▶ **TASK INSTRUCTIONS**
Pick up the numbered networking tips below and keep writing, beginning right after their final sentence.

▶ **PAGE EXTRACT**

● ● ● ●

6. Know What Not to Ask
Do not ask the people you meet to read your script or look at your film, and do not hand them a resume. In fact, don’t bring any of those things to events, unless it’s required by the event itself. Don’t ask for any favors when you first meet someone.
7. Know How to Ask for Help
Instead of asking for favors, here’s a trick: The best strategy is to ask for “advice.” So, for example, “Can you offer any advice about how I can get people to read my script?” is better than “Can you read my script?” If you master this approach, you will be amazed how well it works and the doors it might open.
8. Know When to Move On
Read the signals and know when it’s time to say thanks and goodbye. Ask the person you’re talking to if you can write to them with a follow up question or two. Most people will say yes, even if they have no intention of replying. If they say yes, ask for their business card or email address. You can give them your card too, but always ask first. Networking events are not an excuse to hand everyone you meet a business card.

● ● ● ●

▶ **DATA SHOWN**
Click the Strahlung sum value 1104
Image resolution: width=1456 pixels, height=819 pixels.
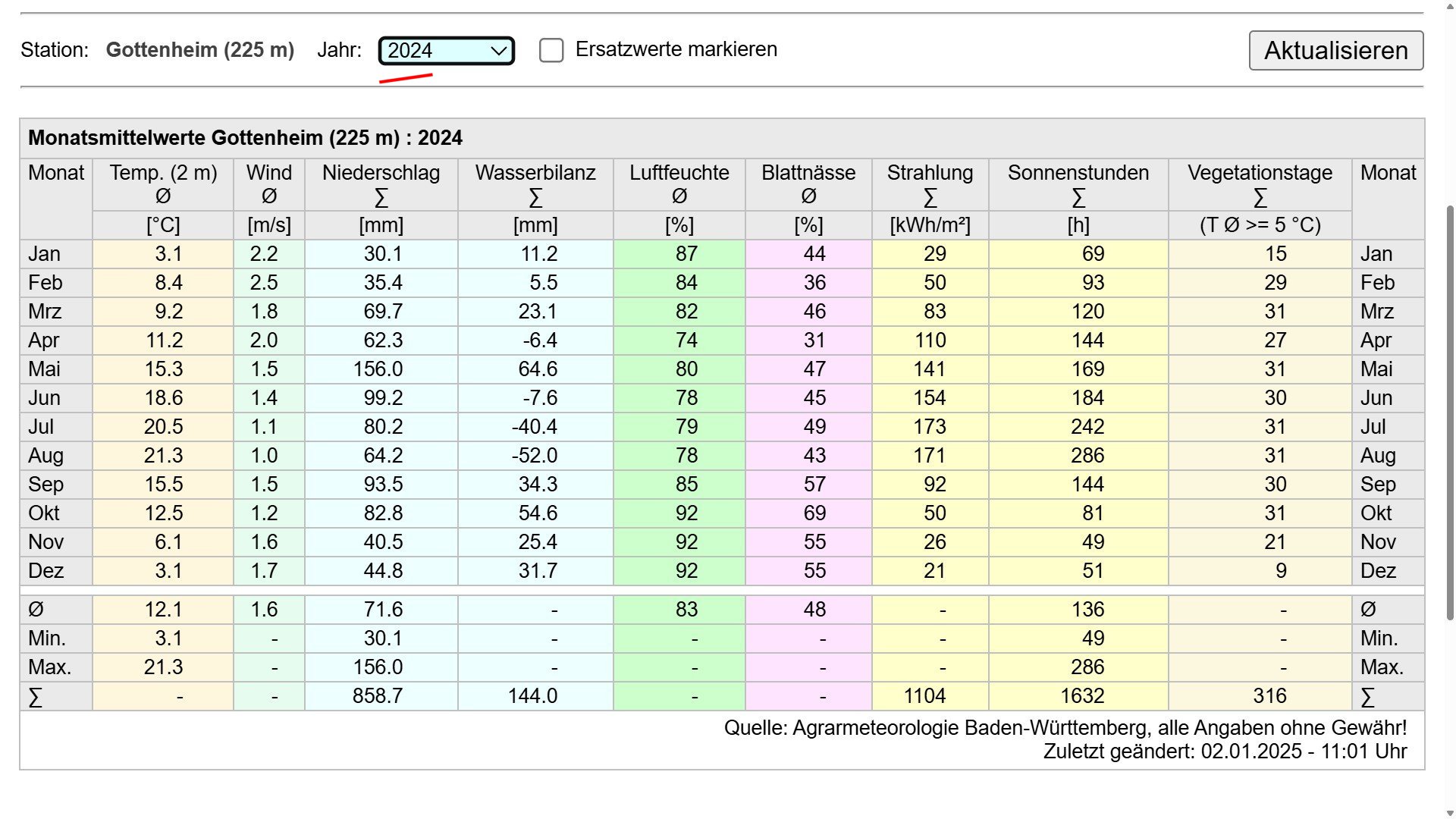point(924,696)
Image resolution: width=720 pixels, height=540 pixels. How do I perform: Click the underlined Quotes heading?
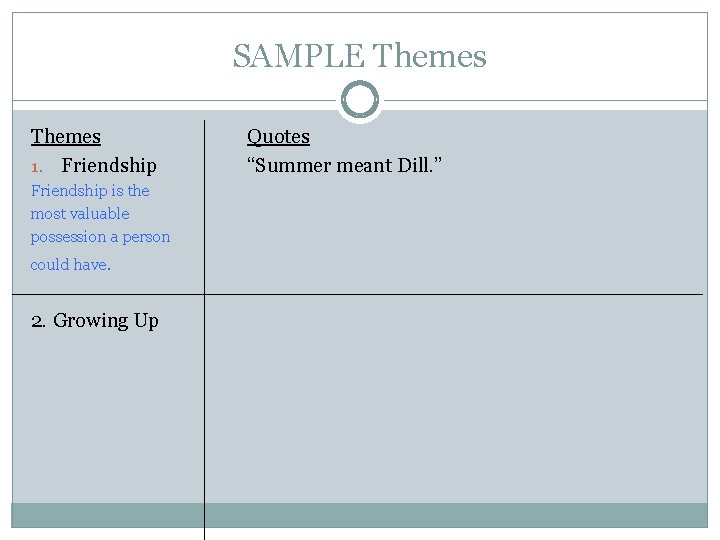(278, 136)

● ● ● ●

▶ **THE ANSWER**
9. Know How to Follow Up
Follow up with the people you meet. Send them a “thank you” or “nice to meet you” note. Don’t overwhelm them with emails, questions, jokes, or anything, um, inappropriate. Friend them on Facebook or Linkedin. Let the relationship take its natural path. If the relationship takes hold, ask to meet with them in their office or for a cup of coffee at some later date. Bingo, you now have a new contact in the entertainment industry.
10. Know How to Relax
Networking can be stressful for some, especially if you are the second kind of person I mentioned in my introduction. If I’m describing you, the only advice I can offer is to remember that you’re trying to do something you love. Focus on your passion for your craft and the rest will come.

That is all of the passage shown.